Gli avvocati di Alfonso Signorini contro i colossi del web: «Bloccate “Falsissimo” e cancellate le foto diffuse da Corona. Immagine deturpata»

I colossi del web finiscono nel mirino dei legali di Alfonso Signorini per la diffusione di chat e immagini private del loro assistito. Secondo gli avvocati del conduttore, i contenuti condivisi da Fabrizio Corona sui vari social, a partire dal suo canale YouTube Falsissimo, sarebbero di «provenienza illecita» e danneggerebbero gravemente la reputazione del presentatore. Per questo, la difesa dell’ex conduttore di Mediaset, ha inviato una lettera formale ai colossi del web, denunciando «l’uso indiscriminato ed offensivo» dei canali social, senza alcun controllo, e chiedendo il blocco immediato dei video del canale Falsissimo, diffusi su YouTube e replicati su altre piattaforme. I contenuti, secondo i legali, contengono informazioni private e immagini sessualmente esplicite per le quali Corona è indagato dai pm milanesi per «revenge porn».
La denuncia dei legali
La denuncia è che, anche in caso di archiviazione, la diffusione resta illegale e i provider potrebbero essere ritenuti responsabili di ricettazione di dati illeciti. «Avete consentito gravi crimini e condotto gli effetti di tali illeciti a dimensioni incommensurabili, rendendo le conseguenze irreversibili», si legge nella lettera.
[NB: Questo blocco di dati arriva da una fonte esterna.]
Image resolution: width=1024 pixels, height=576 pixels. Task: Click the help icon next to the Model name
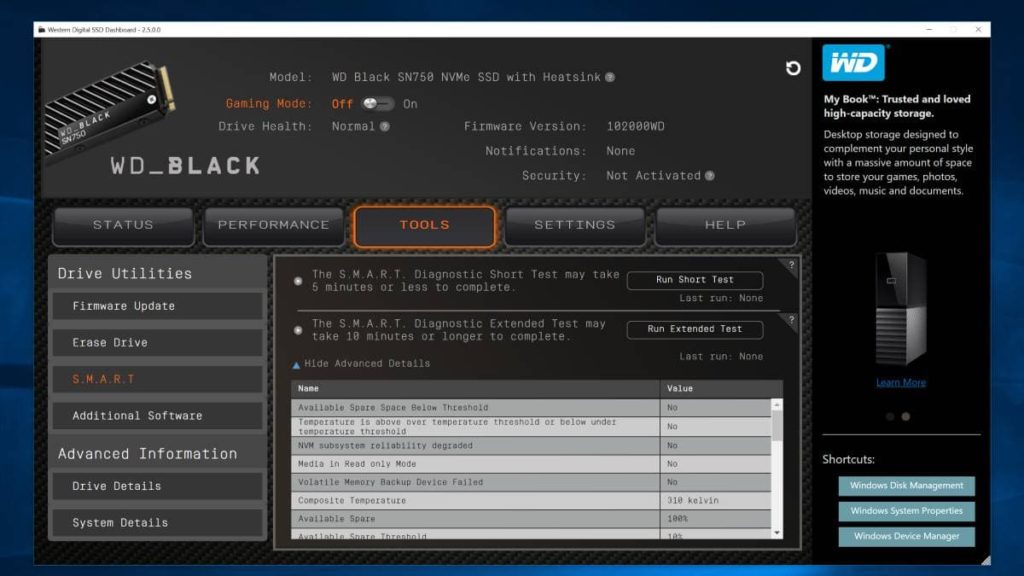(610, 77)
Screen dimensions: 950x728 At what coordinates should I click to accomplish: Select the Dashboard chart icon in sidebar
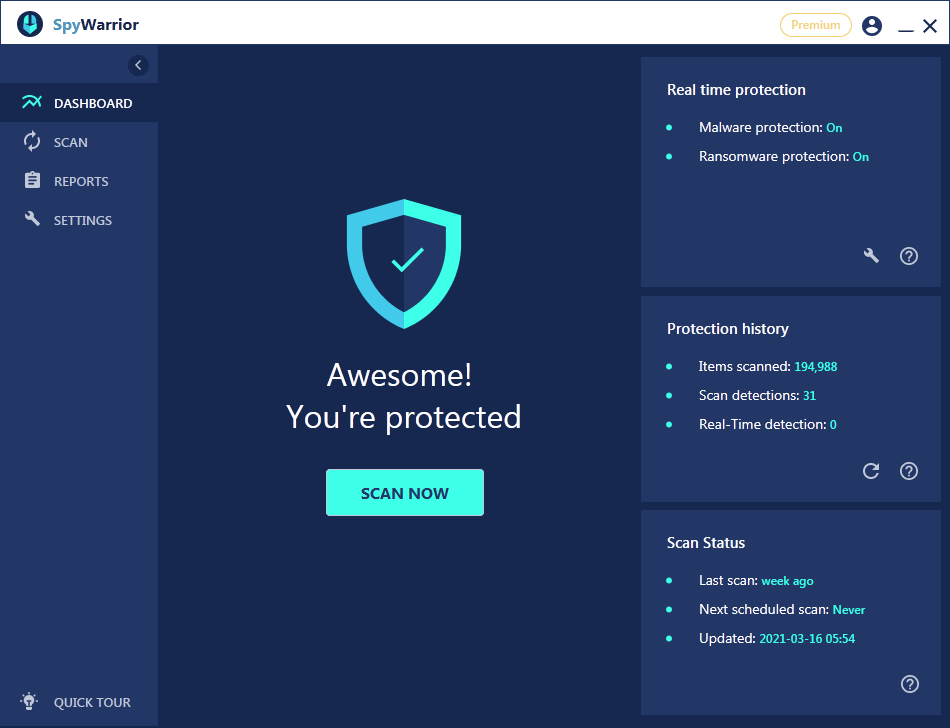pyautogui.click(x=30, y=102)
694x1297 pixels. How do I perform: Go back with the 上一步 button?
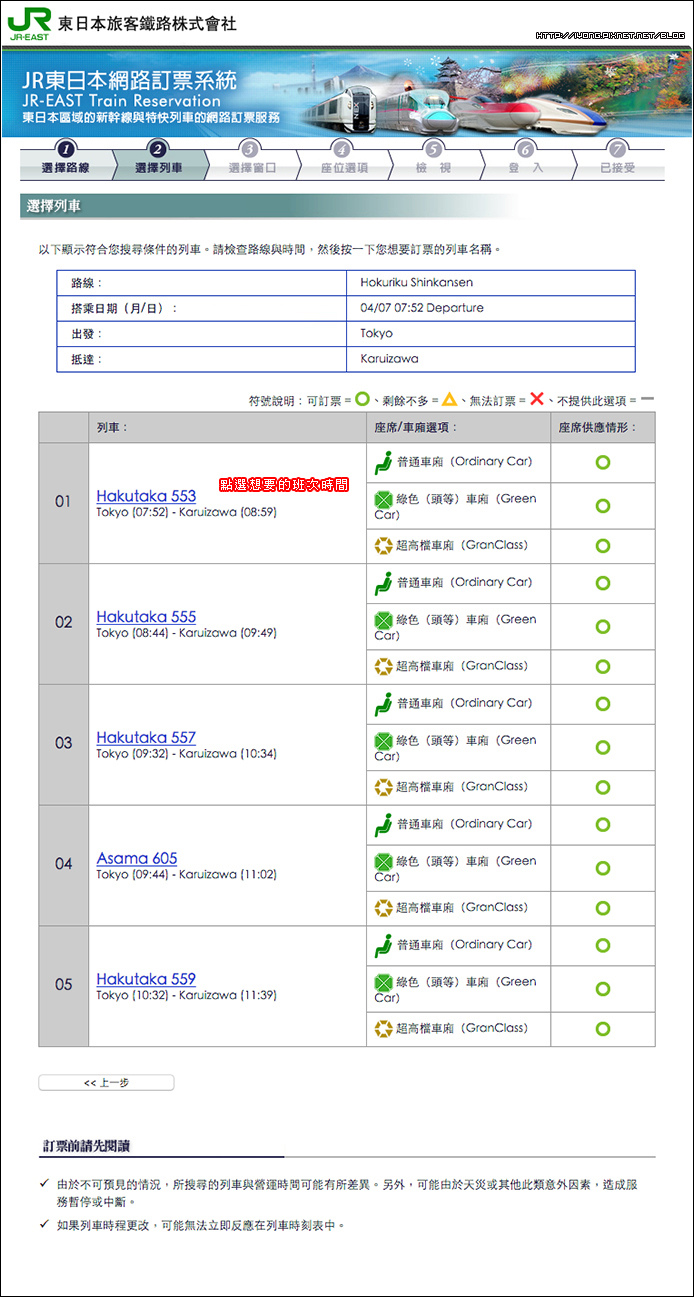(106, 1083)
L’esito di questa concessione, riferiscono i legali, è che l’immagine di Signorini «è irrimediabilmente deturpata dall’illecita, ripetuta, artefatta diffusione di conversazioni e immagini attinenti la sfera privata più intima e personale». I legali stanno inoltre valutando azioni civili per ottenere risarcimenti milionari dai colossi del web, calcolati in base alla fama e al successo professionale di Signorini.
Le indagini in corso
Tutto è iniziato nelle scorse settimane, quando Fabrizio Corona ha lanciato accuse molto gravi contro Alfonso Signorini, sostenendo nel suo canale YouTube Falsissimo che il noto conduttore di Mediaset e direttore della rivista di gossip Chi avrebbe creato un presunto «sistema» di favori sessuali legati all’ingresso nel Grande Fratello, mostrando chat e immagini private a sostegno della sua tesi. Signorini ha risposto denunciando Corona per revenge porn e si è autosospeso dai suoi incarichi con Mediaset, mentre la Procura di Milano ha avviato le indagini per violenza sessuale ed estorsione.